Effects of acetysal, dexamethasone and their combination on drug metabolizing enzyme systems in rat liver microsomes

After 4 days of acetysal treatment (160 mg/kg body weight orally), the following were established: a higher acute toxicity of acetysal, an inducing effect on amidopyrin N-demethylase and analgin N-demethylase activity and increases in cytochrome P-450 and cytochrome b5 content. Aniline hydroxylase activity decreased, thiopental sleeping time was prolonged and UDP-glucuronyltransferase activity was not changed. Dexamethasone, at a dose of 5 mg/kg body weight p.o. for 4 days, did not change acetysal acute toxicity but at a dose of 100 mg/kg i.p. increased it. Thiopental sleeping time was shortened by dexamethasone (100 mg/kg i.p.) but was not changed by dexamethasone at 5 mg/kg p.o., alone or in combination. Dexamethasone at 5 mg/kg increased analgin N-demethylase and UDP-glucuronyltransferase activities, did not change cytochrome P-450 content and decreased aniline hydroxylase activity. The combination with 5 mg/kg dexamethasone increased the activity of amidopyrin N-demethylase, analgin N-demethylase and UDP-glucuronyltransferase and decreased those of amitriptyllin N-demethylase and aniline hydroxylase and cytochrome P-450 content.
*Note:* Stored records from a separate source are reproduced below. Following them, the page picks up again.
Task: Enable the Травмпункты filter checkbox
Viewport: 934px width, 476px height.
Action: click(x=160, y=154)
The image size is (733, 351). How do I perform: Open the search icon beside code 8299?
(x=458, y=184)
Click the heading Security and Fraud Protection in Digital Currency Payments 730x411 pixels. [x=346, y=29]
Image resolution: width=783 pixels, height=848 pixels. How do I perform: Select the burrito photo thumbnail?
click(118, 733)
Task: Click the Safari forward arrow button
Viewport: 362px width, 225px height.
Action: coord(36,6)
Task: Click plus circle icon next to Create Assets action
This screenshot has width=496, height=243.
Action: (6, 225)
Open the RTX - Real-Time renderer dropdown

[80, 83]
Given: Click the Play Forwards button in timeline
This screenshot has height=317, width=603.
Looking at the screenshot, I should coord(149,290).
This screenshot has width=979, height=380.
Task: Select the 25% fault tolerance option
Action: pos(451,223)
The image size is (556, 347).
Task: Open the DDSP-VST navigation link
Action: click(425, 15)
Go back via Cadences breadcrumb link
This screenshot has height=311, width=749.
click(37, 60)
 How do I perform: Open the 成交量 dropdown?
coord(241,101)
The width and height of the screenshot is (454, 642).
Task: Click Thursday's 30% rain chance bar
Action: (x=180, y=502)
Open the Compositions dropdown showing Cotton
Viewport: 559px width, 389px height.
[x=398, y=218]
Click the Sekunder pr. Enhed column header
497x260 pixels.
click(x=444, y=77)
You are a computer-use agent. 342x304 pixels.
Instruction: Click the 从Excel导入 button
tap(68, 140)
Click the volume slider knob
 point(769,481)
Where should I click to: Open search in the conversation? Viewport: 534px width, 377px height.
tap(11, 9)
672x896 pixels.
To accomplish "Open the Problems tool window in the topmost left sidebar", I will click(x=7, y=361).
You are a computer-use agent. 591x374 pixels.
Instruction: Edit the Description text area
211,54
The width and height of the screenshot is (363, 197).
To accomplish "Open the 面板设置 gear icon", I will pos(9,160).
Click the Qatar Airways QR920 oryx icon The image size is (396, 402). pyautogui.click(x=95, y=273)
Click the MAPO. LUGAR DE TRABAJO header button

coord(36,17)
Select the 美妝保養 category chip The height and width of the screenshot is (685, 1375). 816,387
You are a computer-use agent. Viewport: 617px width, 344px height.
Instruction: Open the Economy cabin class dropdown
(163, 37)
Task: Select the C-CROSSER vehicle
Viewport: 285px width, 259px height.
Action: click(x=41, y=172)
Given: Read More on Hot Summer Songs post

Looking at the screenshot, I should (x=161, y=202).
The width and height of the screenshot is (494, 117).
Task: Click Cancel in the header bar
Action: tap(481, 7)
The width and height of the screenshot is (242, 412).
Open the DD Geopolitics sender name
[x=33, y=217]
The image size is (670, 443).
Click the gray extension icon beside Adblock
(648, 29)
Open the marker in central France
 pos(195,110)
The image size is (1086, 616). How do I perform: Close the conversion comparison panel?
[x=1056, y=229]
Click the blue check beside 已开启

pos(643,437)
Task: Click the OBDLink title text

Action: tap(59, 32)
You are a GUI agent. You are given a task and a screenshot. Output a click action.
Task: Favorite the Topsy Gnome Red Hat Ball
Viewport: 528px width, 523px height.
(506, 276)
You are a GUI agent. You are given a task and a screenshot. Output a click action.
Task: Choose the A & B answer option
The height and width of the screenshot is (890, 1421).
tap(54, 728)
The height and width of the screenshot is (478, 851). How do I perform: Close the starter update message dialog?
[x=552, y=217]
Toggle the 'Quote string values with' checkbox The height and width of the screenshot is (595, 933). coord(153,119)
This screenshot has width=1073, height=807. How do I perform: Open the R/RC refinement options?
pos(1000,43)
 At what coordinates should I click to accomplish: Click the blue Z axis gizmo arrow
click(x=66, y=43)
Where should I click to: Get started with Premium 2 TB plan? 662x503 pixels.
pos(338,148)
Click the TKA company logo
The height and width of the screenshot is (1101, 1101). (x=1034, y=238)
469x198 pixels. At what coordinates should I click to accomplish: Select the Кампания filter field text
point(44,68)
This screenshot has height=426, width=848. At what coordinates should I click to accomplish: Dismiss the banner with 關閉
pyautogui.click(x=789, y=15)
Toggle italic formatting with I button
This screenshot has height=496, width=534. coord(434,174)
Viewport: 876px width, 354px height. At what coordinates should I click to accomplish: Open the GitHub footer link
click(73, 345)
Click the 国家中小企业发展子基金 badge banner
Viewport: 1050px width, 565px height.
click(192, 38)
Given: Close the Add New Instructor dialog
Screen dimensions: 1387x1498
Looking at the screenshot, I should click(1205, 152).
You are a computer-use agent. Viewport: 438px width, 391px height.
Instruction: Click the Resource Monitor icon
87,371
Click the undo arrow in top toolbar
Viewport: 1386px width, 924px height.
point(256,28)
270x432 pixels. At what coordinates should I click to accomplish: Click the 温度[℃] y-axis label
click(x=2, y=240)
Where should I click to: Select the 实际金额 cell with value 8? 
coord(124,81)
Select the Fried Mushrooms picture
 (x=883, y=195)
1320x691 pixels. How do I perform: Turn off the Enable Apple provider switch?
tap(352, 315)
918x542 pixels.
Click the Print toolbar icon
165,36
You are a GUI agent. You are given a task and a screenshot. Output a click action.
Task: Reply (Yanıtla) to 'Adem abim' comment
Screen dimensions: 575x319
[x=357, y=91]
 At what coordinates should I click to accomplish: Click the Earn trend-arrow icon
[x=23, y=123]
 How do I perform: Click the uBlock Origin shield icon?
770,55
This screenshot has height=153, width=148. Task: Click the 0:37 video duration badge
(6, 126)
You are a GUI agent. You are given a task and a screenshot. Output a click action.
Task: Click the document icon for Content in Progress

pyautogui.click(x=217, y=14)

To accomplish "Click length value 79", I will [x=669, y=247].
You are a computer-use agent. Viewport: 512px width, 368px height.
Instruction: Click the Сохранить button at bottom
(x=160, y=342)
Ethylmorphine N-demethylase, benzphetamine N-demethylase, NADPH-cytochrome c reductase and glutathione S-transferase activities were not affected significantly by acetysal, dexamethasone or their combination. Hepatic carboxyl esterase was depressed by dexamethasone (5 mg/kg) and was increased by the combination. Lipid peroxidation was not changed by dexamethasone (5 mg/kg) but was decreased by acetysal and the combination.